House Democrats completed negotiations yesterday on a $30 million humanitarian aid package for the Nicaraguan contras that would sever the CIA's role in delivering the assistance but offer the Reagan administration another vote on resuming military aid under certain circumstances.

The complex proposal, the result of delicate and lengthy negotiations among Democratic factions following the House's Feb. 3 rejection of an administration aid request that included lethal assistance, is expected to be put to a vote in the House on Thursday.

Democratic leaders said they think they will win what is expected to be a key test for Speaker Jim Wright (D-Tex.), who promised to develop the alternative in order to get moderates to vote against the administration's package.

Because of the House's 219-to-211 rejection of the administration's aid request three weeks ago, all lethal and nonlethal assistance to the rebels is scheduled to cease at the end of this month.

The Democratic proposal would continue $16 million in purely humanitarian assistance to the contras -- limited to food, clothing, shelter and medical supplies -- through June. That would include $3.64 million per month to the contras, and $360,000 per month earmarked for the Miskito Indians. Another $14 million would be designated for "children's survival assistance" to aid young war victims on both sides of the conflict.

If a cease-fire is achieved in Nicaragua, contra aid would be delivered through "nonpolitical" organizations or relief agencies such as the International Red Cross. Absent a cease-fire, deliveries would be handled by the Defense Department, subject to inspection by the congressional intelligence committees and the General Accounting Office.

The legislation providing the aid would also include an absolute prohibition on further deliveries of previously authorized but undelivered military equipment, but would establish a procedure for a guaranteed vote in late June on another Reagan administration request for military assistance. That would occur only if the House intelligence committee certifies that a cease-fire is not in place and that the contras have acted in good faith during the cease-fire talks now under way in Central America.

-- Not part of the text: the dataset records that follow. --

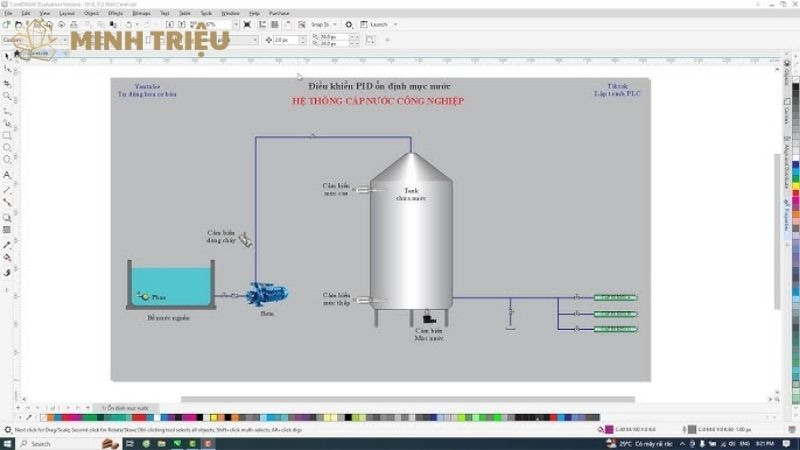
Task: Open the Effects menu
Action: pos(116,13)
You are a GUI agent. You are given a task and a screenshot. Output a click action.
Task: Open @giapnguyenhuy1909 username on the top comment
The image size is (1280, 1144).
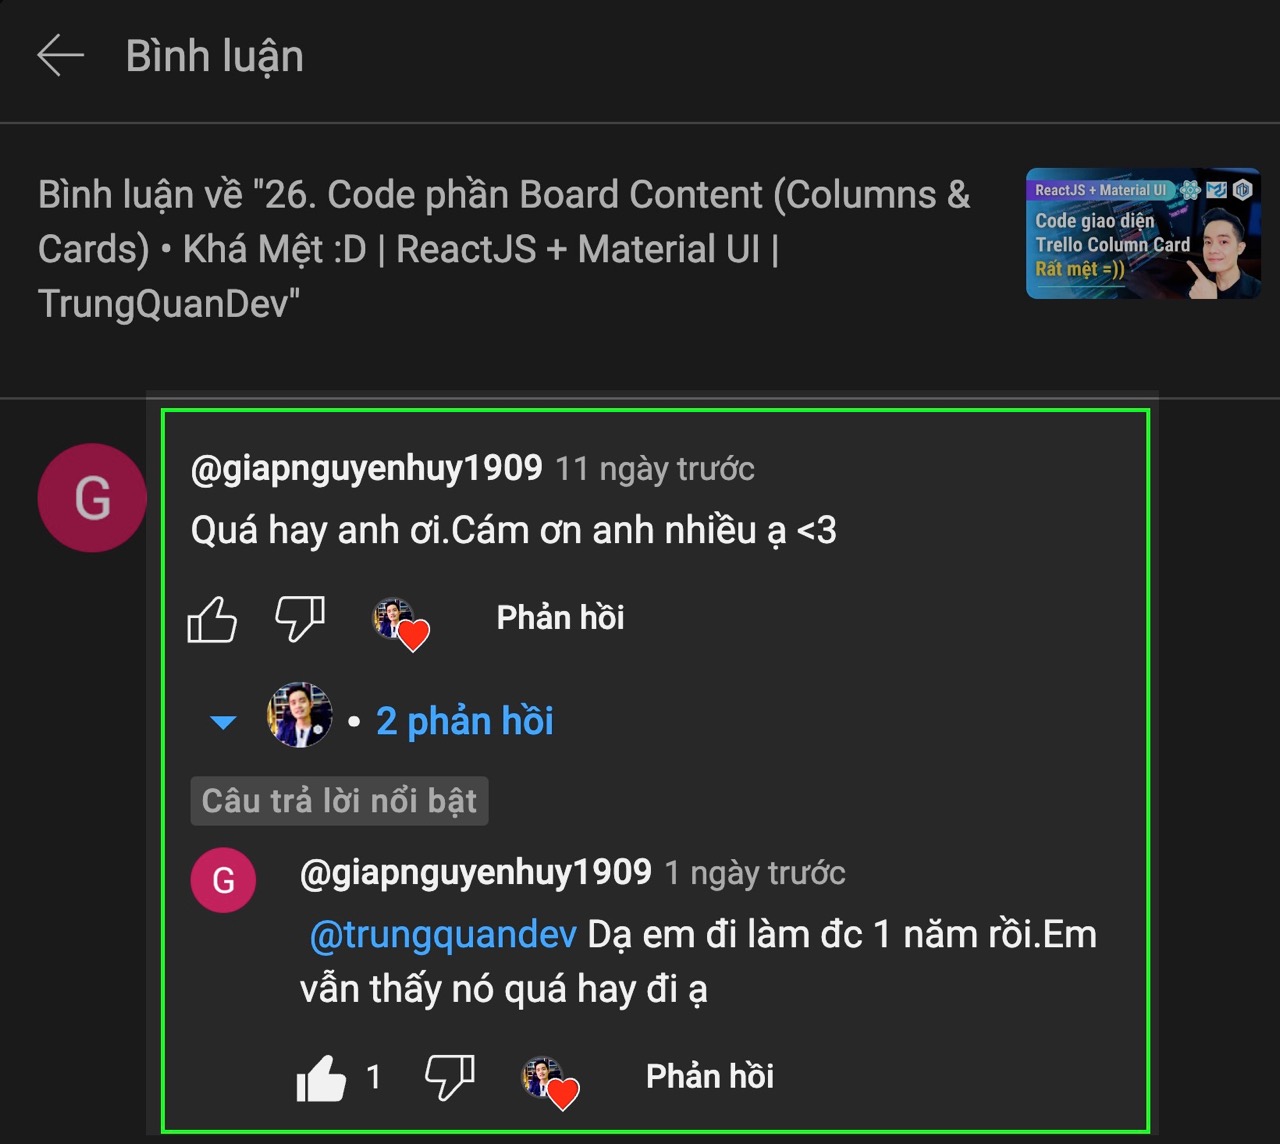[367, 468]
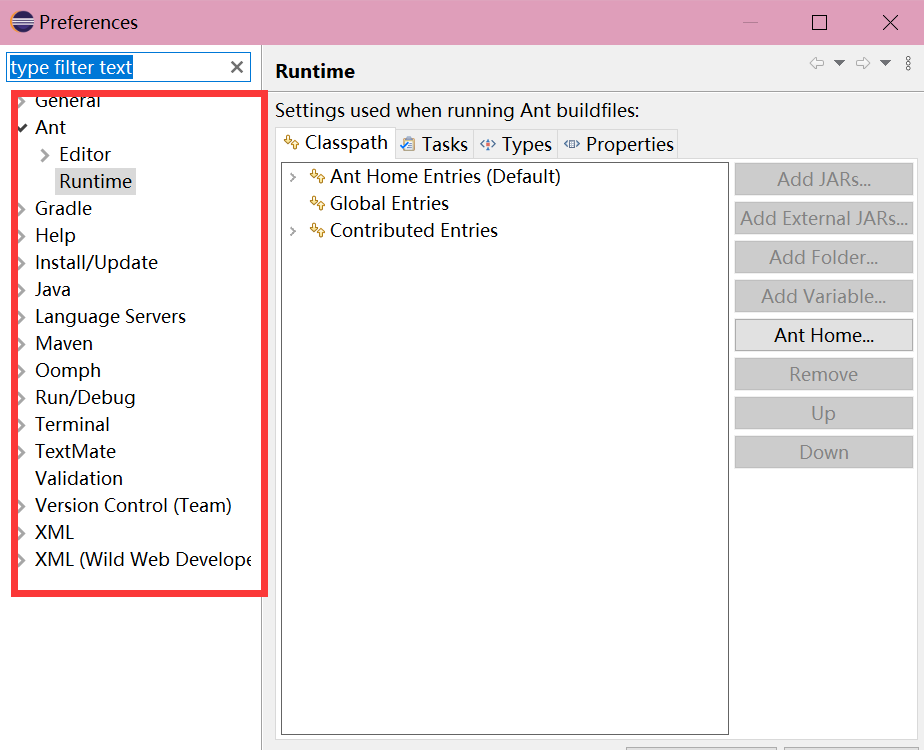This screenshot has width=924, height=750.
Task: Click the Ant Home button
Action: [x=823, y=335]
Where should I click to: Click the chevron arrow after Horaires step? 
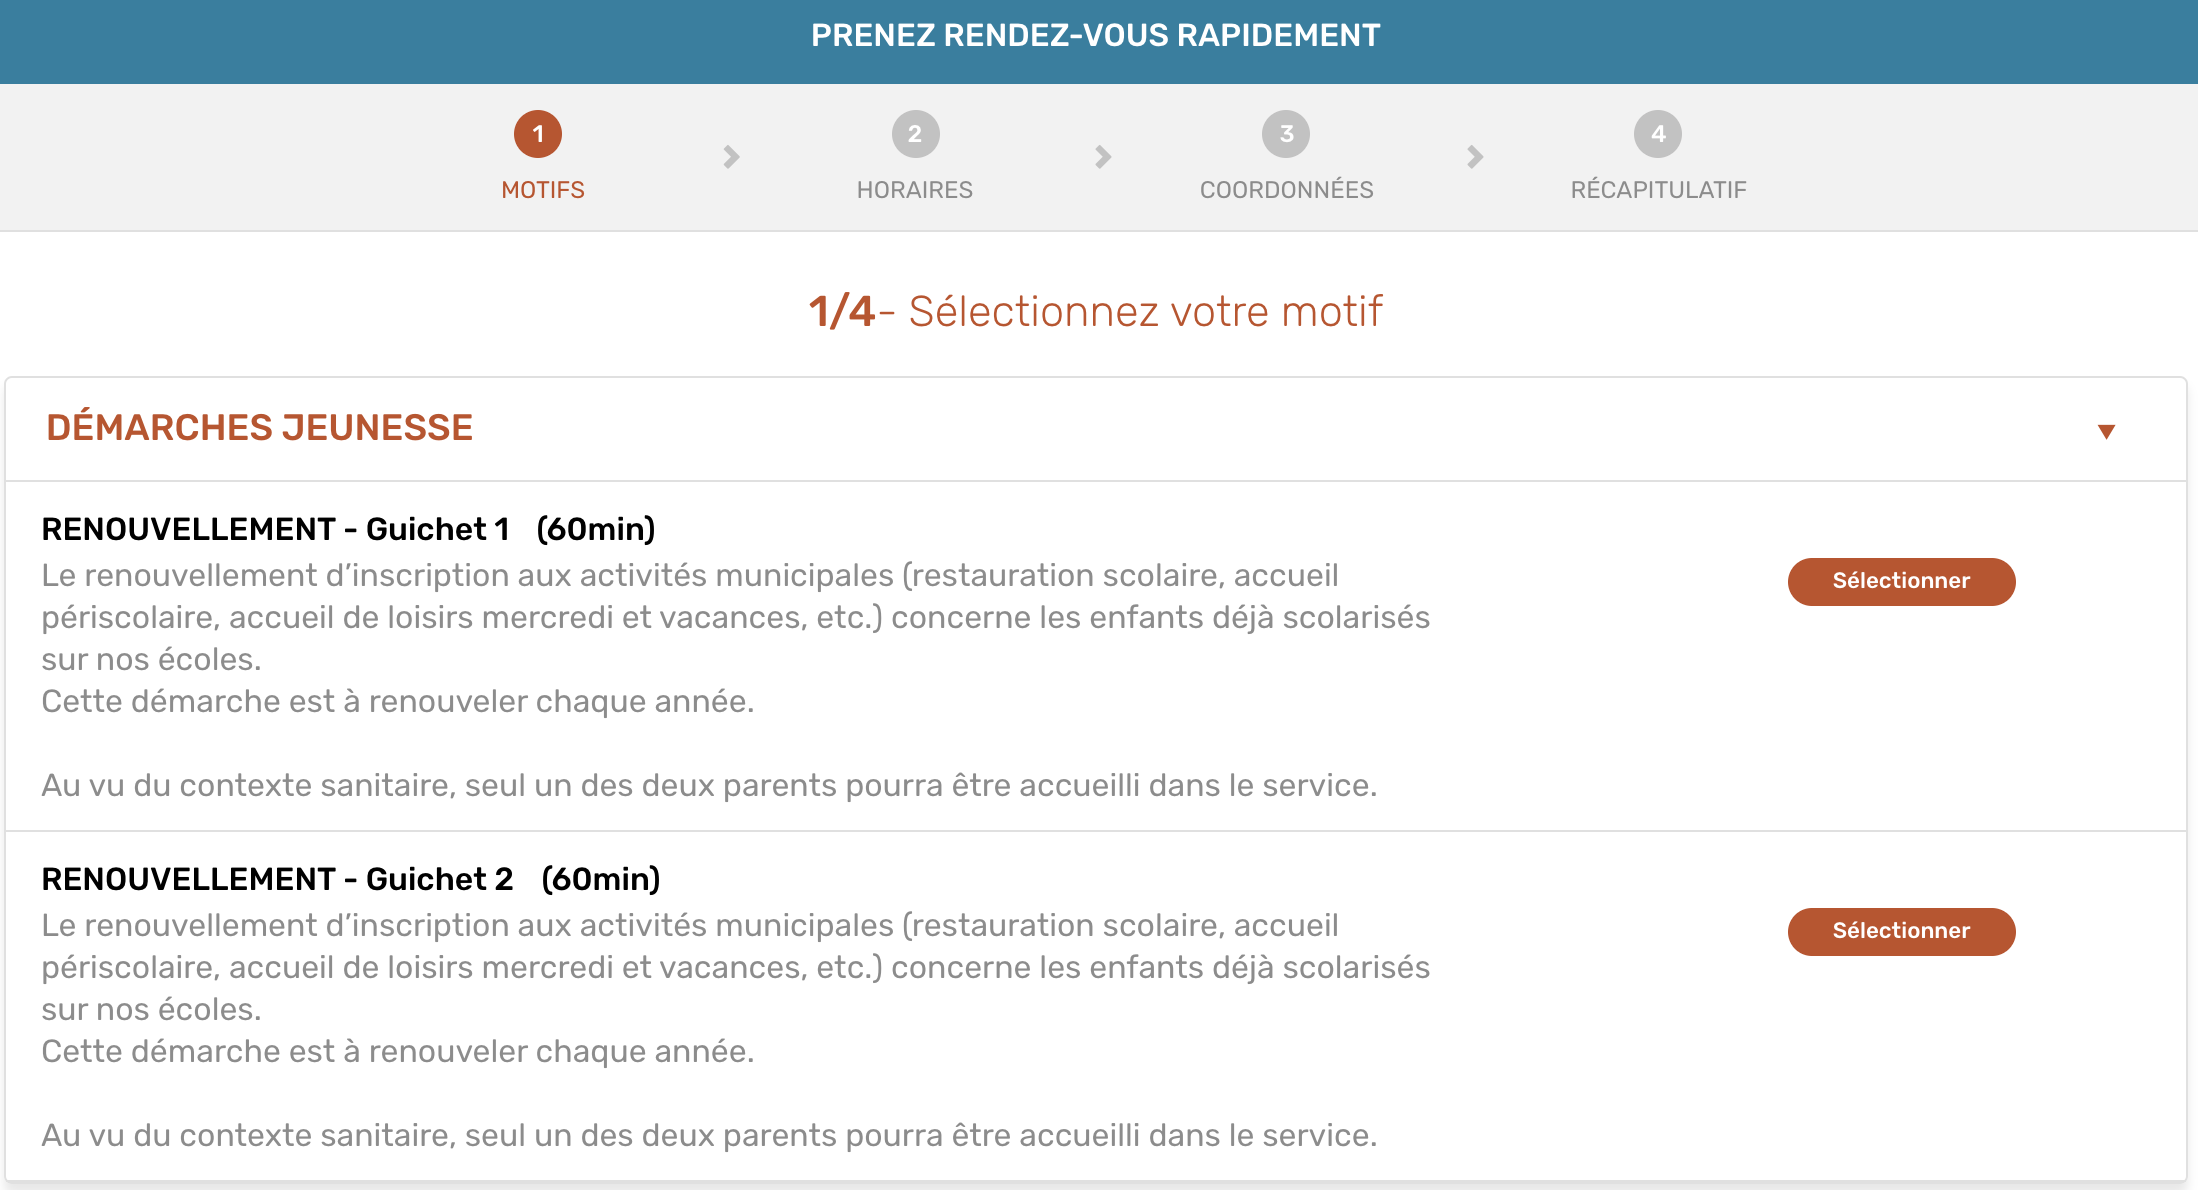pyautogui.click(x=1103, y=157)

Rep. Stephen J. Solarz (D-N.Y.), a liberal opponent of contra aid, predicted that "at least" 100 Democrats who have consistently voted against aid would oppose the leadership proposal, but other Democrats scoffed at that estimate.

"That just doesn't jibe with anything," said Rep. George Miller (D-Calif.), a leading opponent of contra aid who said he and other opponents will vote for the leadership alternative because it is "a clear repudiation of military assistance and an expression that Congress wants to see the peace negotiations go forward."

"Our goal is to find something that's 60 percent acceptable to 52 percent of the members and I think we have a 75 percent chance of doing that," said Rep. Barney Frank (D-Mass.).

Frank, a staunch opponent of any aid to the rebels, said he would support the leadership package for tactical reasons because it would make it harder for the administration to win another battle for military aid that could come during action on appropriations bills this summer.

A key GOP supporter of aid to the rebels fighting the Marxist Sandinista government said the Democratic proposal, on initial examination, appeared to fall short of what is necessary to attract significant support among House GOP members, all but 12 of whom supported Reagan's $36.2 million request.

Rep. Mickey Edwards (R-Okla.) said he objected to the plan because it did not guarantee an expedited congressional vote on another military aid request by the administration and because it discontinued the CIA role in delivering the aid.

"The intelligence committee is not a balanced committee," said Edwards. "It's not exactly heavily loaded with contra supporters."